■ Page excerpt ■
..............................
UN Chief Demands AI Companies Disclose Climate Impact by 2030
Secretary-General António Guterres launches transparency initiative as data center emissions threaten global climate goals.

United Nations Secretary-General António Guterres issued a direct challenge to artificial intelligence companies this week: publicly report the environmental toll of your operations and transition to renewable energy within six years.
Speaking at London Climate Action Week on Tuesday, Guterres unveiled the AI Environmental Transparency Initiative, which calls on AI firms to measure and disclose carbon emissions, water consumption, and land use associated with their data center operations. He also urged these companies to power their facilities entirely with renewable electricity by 2030.
"No more hidden costs," Guterres told attendees at Europe's largest independent climate conference. "No more shifting the burden onto those least able to bear it. It is time to come clean."
..............................
■ Exercise requirements ■
1. In one to three sentences, explain the reason Guterres gave in his London remarks for demanding that AI companies disclose their environmental impact, based on the article about the UN challenge to AI firms.
2. Write the next few paragraphs of the article on the UN's AI Environmental Transparency Initiative, picking up after Guterres's "It is time to come clean" quote.
The stored dataset items that come next are separate material and are unrelated to the article.

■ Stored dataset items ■
..............................
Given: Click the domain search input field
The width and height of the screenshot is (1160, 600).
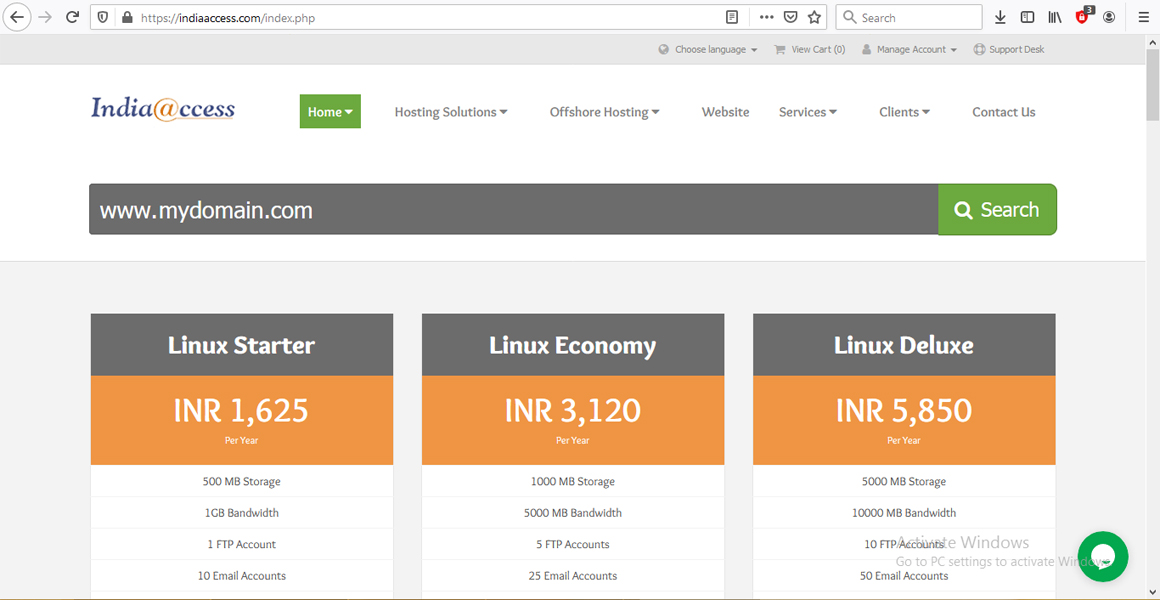Looking at the screenshot, I should (500, 209).
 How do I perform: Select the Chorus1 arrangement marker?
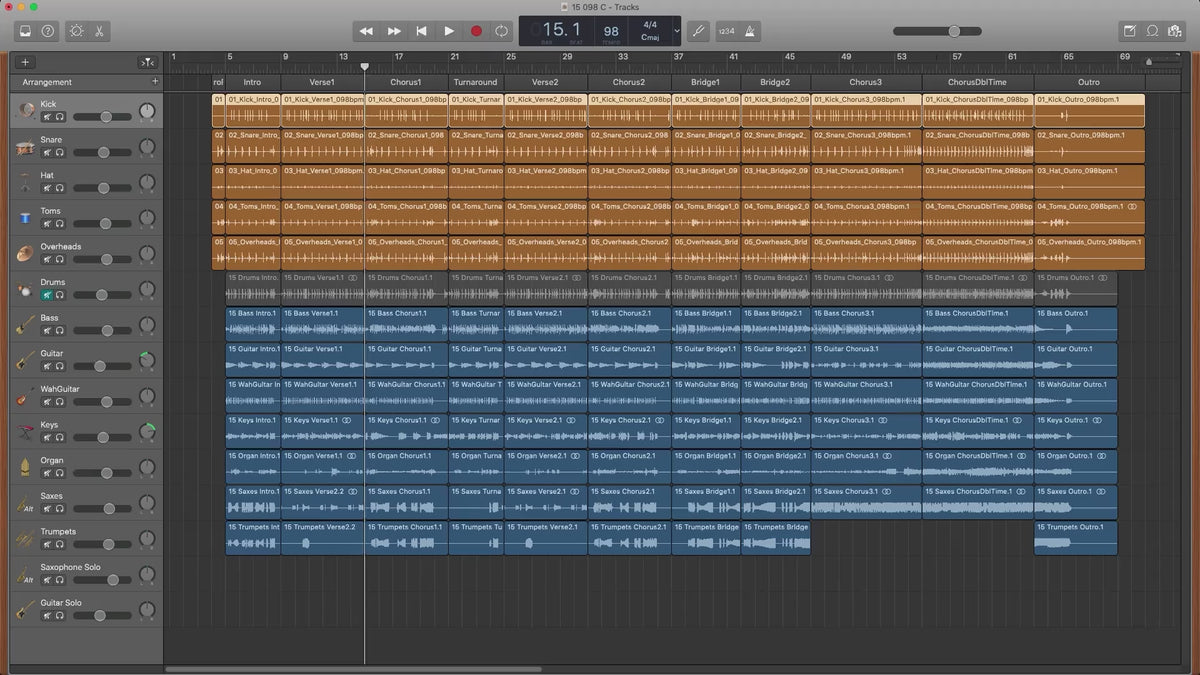click(x=405, y=82)
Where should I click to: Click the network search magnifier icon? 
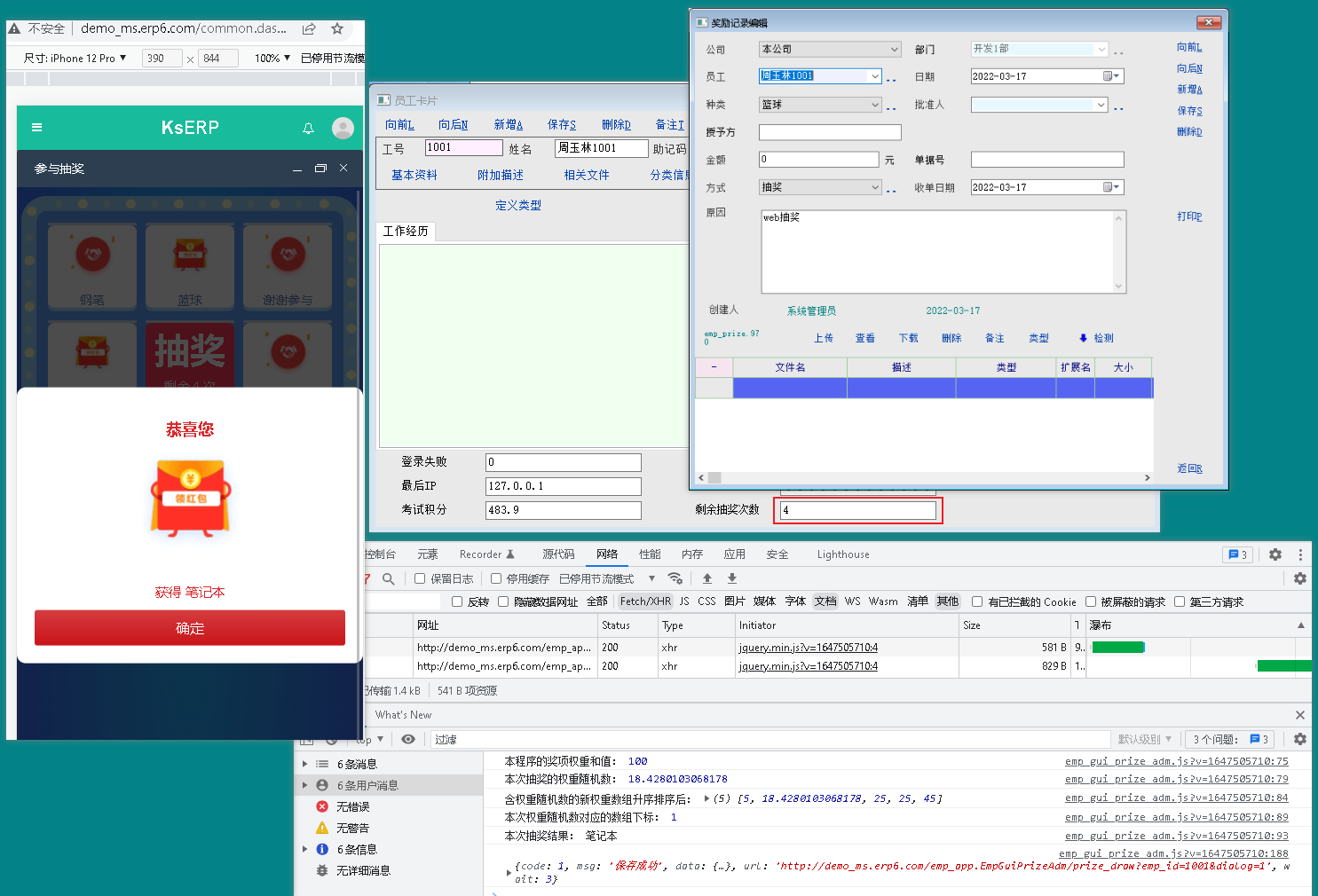click(x=388, y=578)
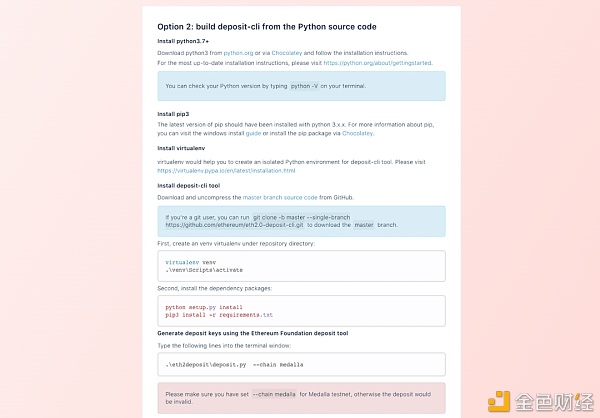The width and height of the screenshot is (600, 418).
Task: Click the Generate deposit keys subheading
Action: click(253, 333)
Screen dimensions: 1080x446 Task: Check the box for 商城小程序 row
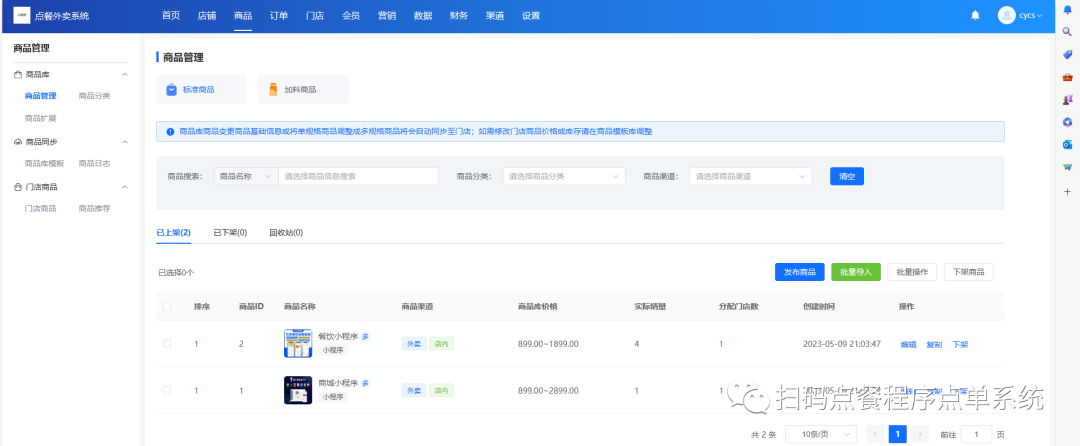[x=167, y=390]
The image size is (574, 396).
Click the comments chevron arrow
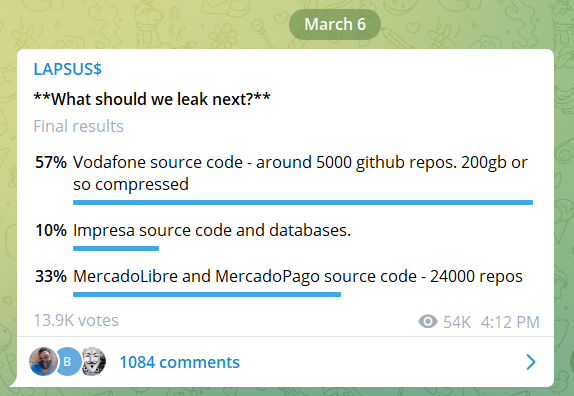coord(531,362)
..............................
■ Per-task answers ■
1. Guterres said there should be no more hidden costs and no more shifting of the burden onto those least able to bear it. He told attendees that it was time for the companies to come clean.

2.
The scale of AI's environmental footprint
The urgency behind Guterres' call reflects mounting evidence of AI's climate impact. Data centers supporting AI consumed approximately 1.5% of global electricity in 2025, according to a recent UN report. That figure is projected to nearly double to 3% by 2030.
The same report found that water use, energy consumption, and pollution from AI infrastructure will double within just four years. The environmental footprint of data centers now rivals that of some of the world's largest countries.
Currently, coal supplies roughly 30% of data center electricity globally, according to the International Energy Agency. Renewable sources—primarily wind, solar, and hydropower—account for only 27%, with natural gas at 26% and nuclear at 15%. Renewables are expected to meet just half of new demand over the next five years.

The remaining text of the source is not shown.